Innovation and R&D Innovation is a central part of monday.com’s strategy. The low-code/no-code “building block” approach, backed by its own flexible database architecture, lets both non-technical users and developers shape the product to their needs. The company is leaning heavily into AI, with plans for plain-language workflow creation, AI-assisted app building, and context-aware “assistant” features that move from just organizing work to actually helping execute it. If successful, this could deepen its moat and expand its role inside customers. The risk is that AI features are becoming common across software tools, so execution quality, usability, and real business impact will matter more than the buzzwords.


Summary

monday.com is a fast-growing software platform that has transitioned from heavy losses toward consistent profitability, all while maintaining strong gross margins and turning cash-flow positive. Its balance sheet is cash-rich with minimal debt, giving it room to keep investing through cycles.

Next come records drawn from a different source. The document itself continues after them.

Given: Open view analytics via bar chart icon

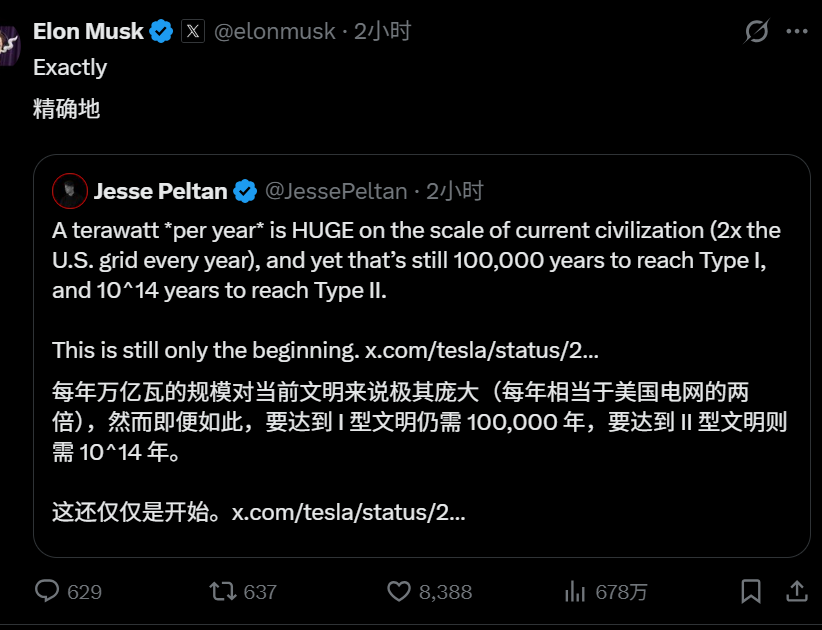Looking at the screenshot, I should (x=577, y=592).
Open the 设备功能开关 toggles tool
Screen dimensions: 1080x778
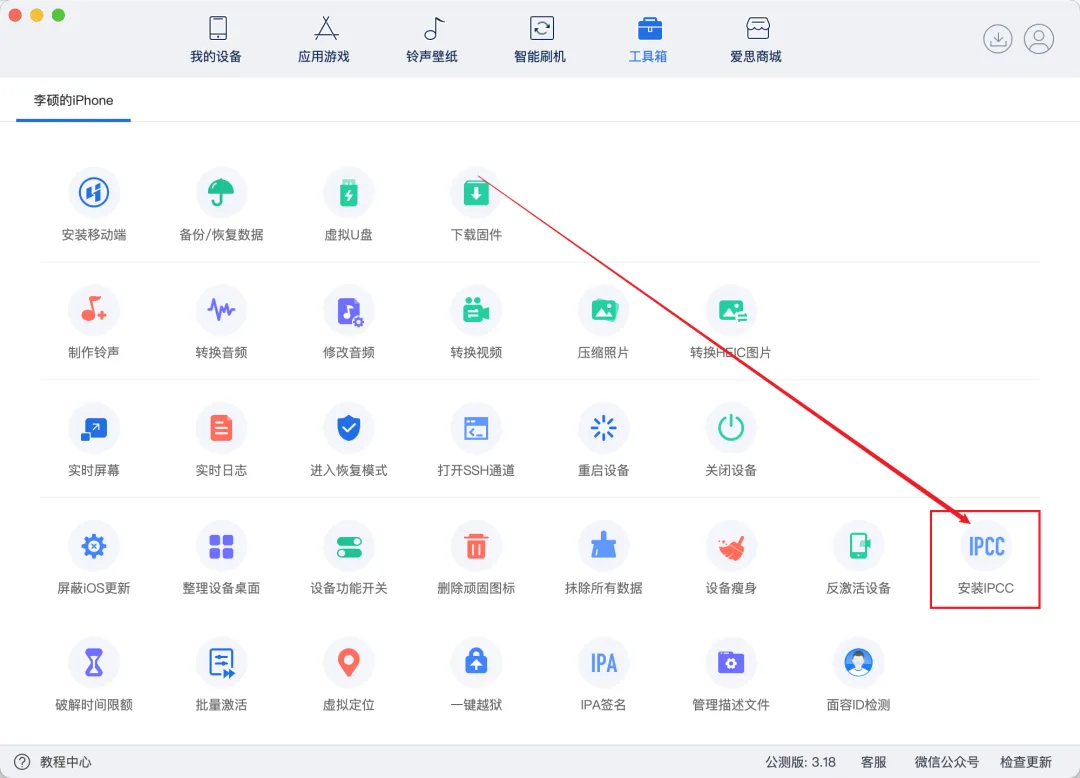[348, 546]
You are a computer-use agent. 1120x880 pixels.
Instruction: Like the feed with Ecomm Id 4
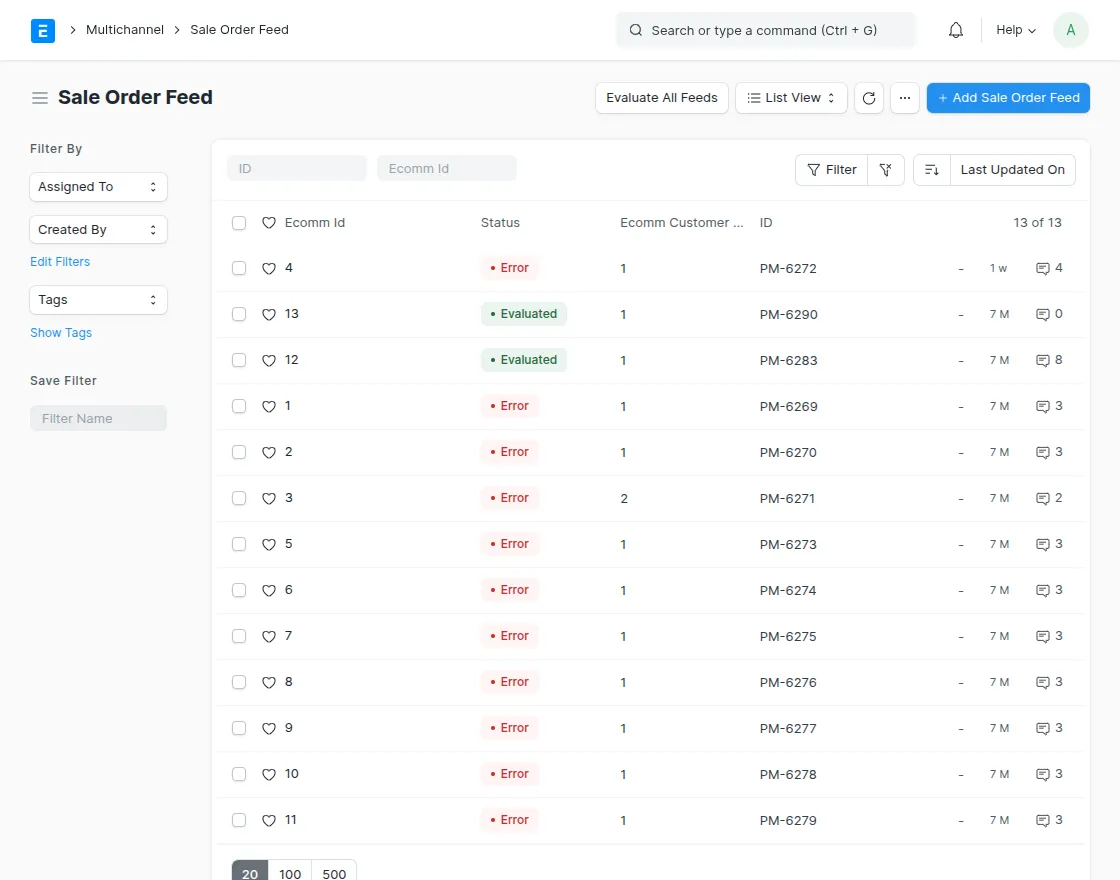click(269, 268)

Competitively, it stands out through flexibility, ease of customization, and strong integration with other tools, which together create meaningful switching costs once embedded in an organization. The company is clearly betting on AI and low-code as long-term differentiators. Key things to watch include its ability to sustain growth as it matures, defend its positioning against well-funded rivals, and turn ambitious AI plans into everyday tools that customers rely on without eroding its improving profitability.